U.S. Marshals took Davis into custody on Sept. 3 after U.S. District Judge David Bunning held her in contempt of court for refusing to issue marriage certificates to same-sex couples at her office.

With most of the other clerks in Rowan County are now issuing the licenses — only Davis’s son, who serves as a deputy clerk, still refuses — Bunning ruled that the clerk’s office is “fulfilling its obligation to issue marriage licenses to all legally eligible couples” and ordered that Davis be freed.

Going forward, Bunning ordered that Davis not “interfere” with the issuing of marriage licenses in Rowan County.

Davis’s lawyer said she would not compromise her conscience and plans to be at work later this week. That could set up another confrontation because, as county clerk, she approves every license her office issues. 

“She’s not getting out because she violated her conscience, her conscience remains clear today as it was when she first walked into these jail cells and it will remain clear in the future,” Mathew Staver, Davis’s lawyer, told reporters.

Davis’s protest has created a raucous national debate over religious freedom and roiled the race for the Republican presidential nomination, with several of the GOP contenders backing her actions.

Huckabee and Sen. Ted Cruz (R-Texas), another 2016 candidate, both traveled to Morehead on Tuesday in a show of solidarity with the Kentucky clerk.

“I am tired of watching people being just harassed because they believe something of their faith, and we cannot criminalize the Christian faith or any faith in this country,” said Huckabee, a former Republican governor of Arkansas.

“I pray that there will be remedies that do not involve putting someone in jail for their convictions,” Huckabee added.  “If somebody needs to go to jail, I am willing to go in her place, and I mean that.”

Davis was released amid a “Free Kim Davis Now” rally outside the Carter County Detention Center where she was being held. Davis took the stage at the rally to the song “Eye of the Tiger.”

Cruz and Huckabee have turned Davis’s story into a rallying cry for religious voters, a crucial part of the
Republican base that both men are courting on the campaign trail.

Huckabee, a former pastor, has long stumped for faith-based causes and harnessed that support as part of his second-place finish in the 2008 GOP primary race.

Cruz, meanwhile, is a two-time winner of the Value Voters Summit presidential straw poll, a major litmus test for voters on the religious right.

Evangelical voters, however, have a greater number of voices courting their ranks during the next election cycle. Huckabee, Cruz, retired neurosurgeon Ben Carson, Louisiana Gov. Bobby Jindal and former Sen. Rick Santorum (Pa.) have all made religious voters a focus of their campaigns.

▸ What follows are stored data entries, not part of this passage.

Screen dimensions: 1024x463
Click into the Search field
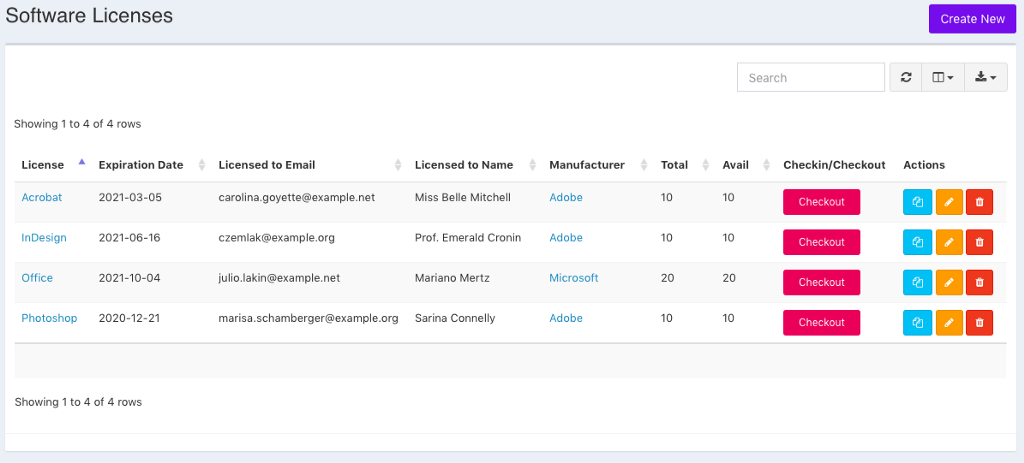810,77
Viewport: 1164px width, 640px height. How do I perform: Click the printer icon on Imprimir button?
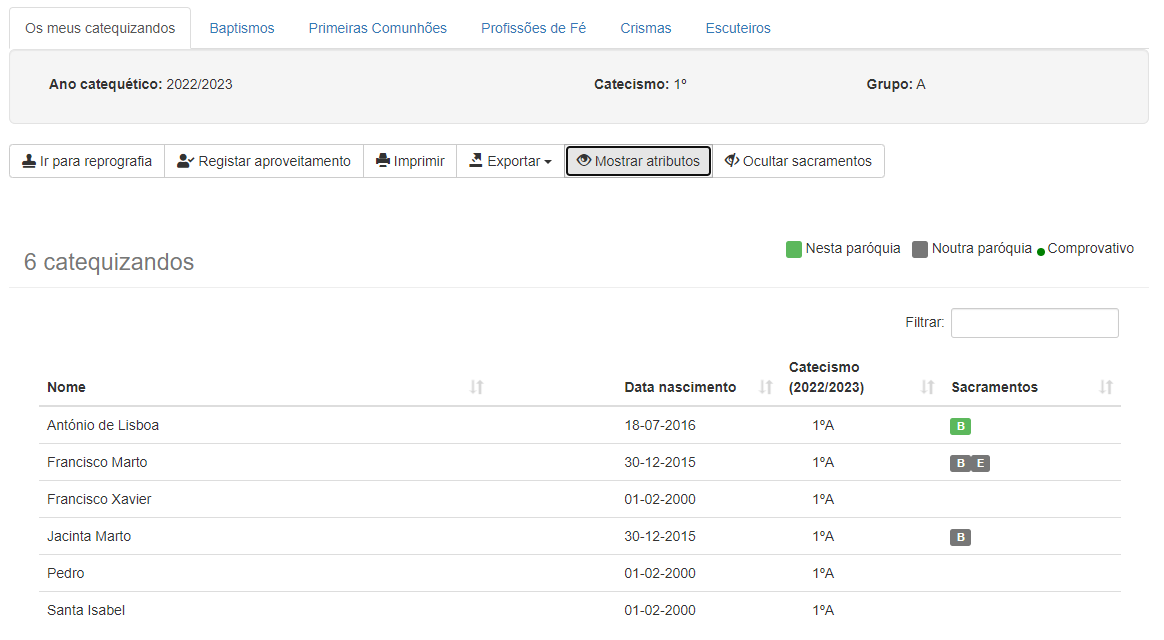pyautogui.click(x=384, y=160)
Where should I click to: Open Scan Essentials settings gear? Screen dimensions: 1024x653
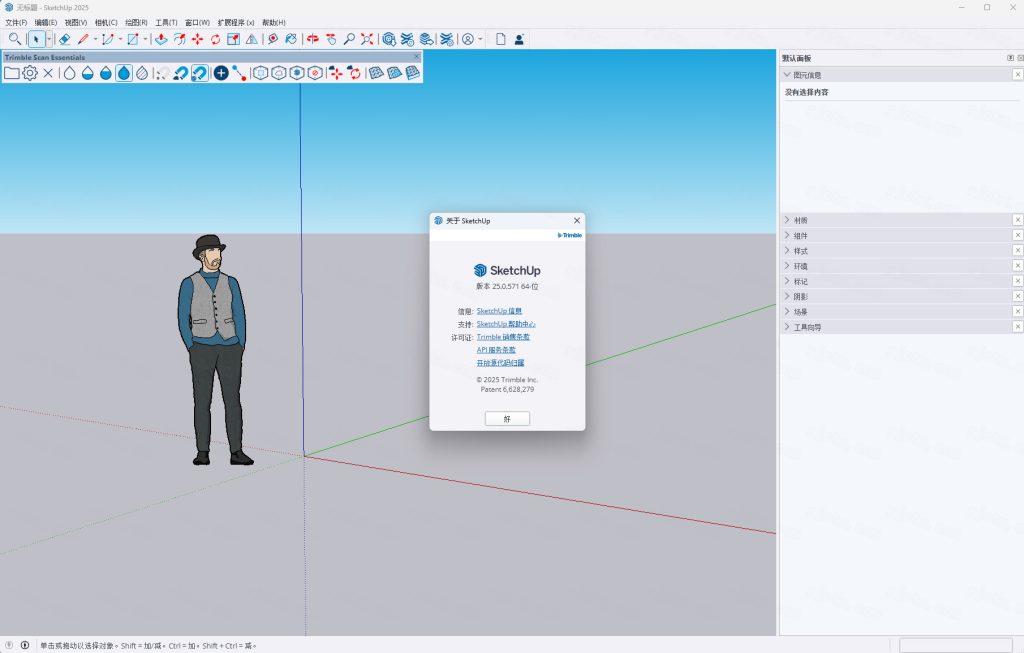[x=29, y=73]
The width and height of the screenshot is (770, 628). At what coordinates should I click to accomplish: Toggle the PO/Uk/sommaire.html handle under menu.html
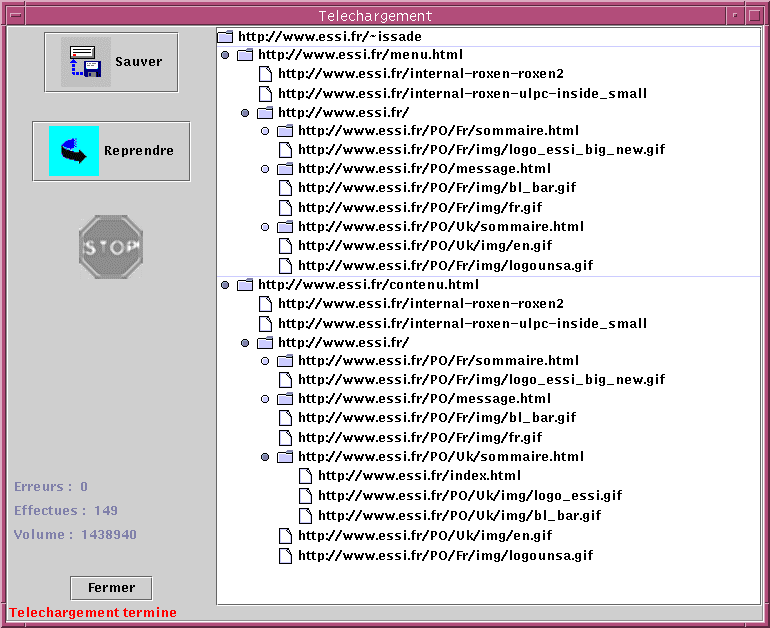265,227
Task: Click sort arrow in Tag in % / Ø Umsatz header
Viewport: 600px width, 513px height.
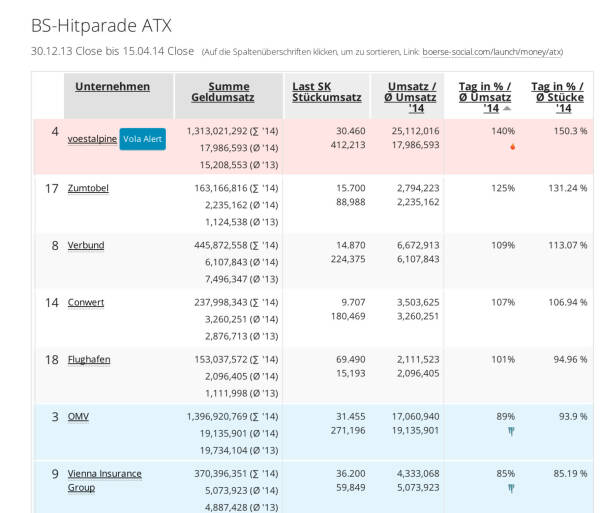Action: [506, 108]
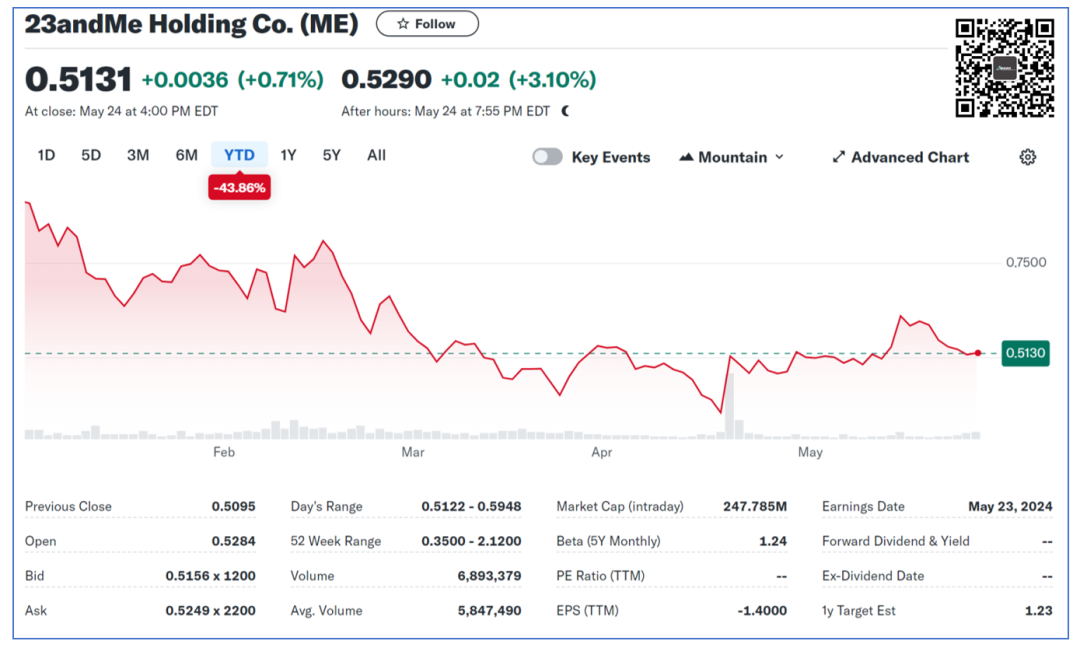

Tim Head, the executive director of the Faith and Freedom Coalition, praised Huckabee and Cruz, as well as other presidential candidates, for their work on issues related to religious freedom. He noted that the image of Huckabee standing alongside Davis could go a long way with many evangelical voters. 

“Evangelical voters across the country don’t just want someone who believes what they believe, they want someone who really is at their core one of us,” he said.

“When they see a political candidate standing with open arms, welcoming out of jail a jailed believer, that resonates.”

Tony Perkins, the president of the Family Research Council, told The Hill that he spoke to Davis and said she is “not budging” from her position. He said the conflict in Kentucky is a preview of what’s to come as the election cycle heats up. 

“Religious liberty is going to become the central issue in this election,” he said. “This is going to be a defining issue for conservative voters.”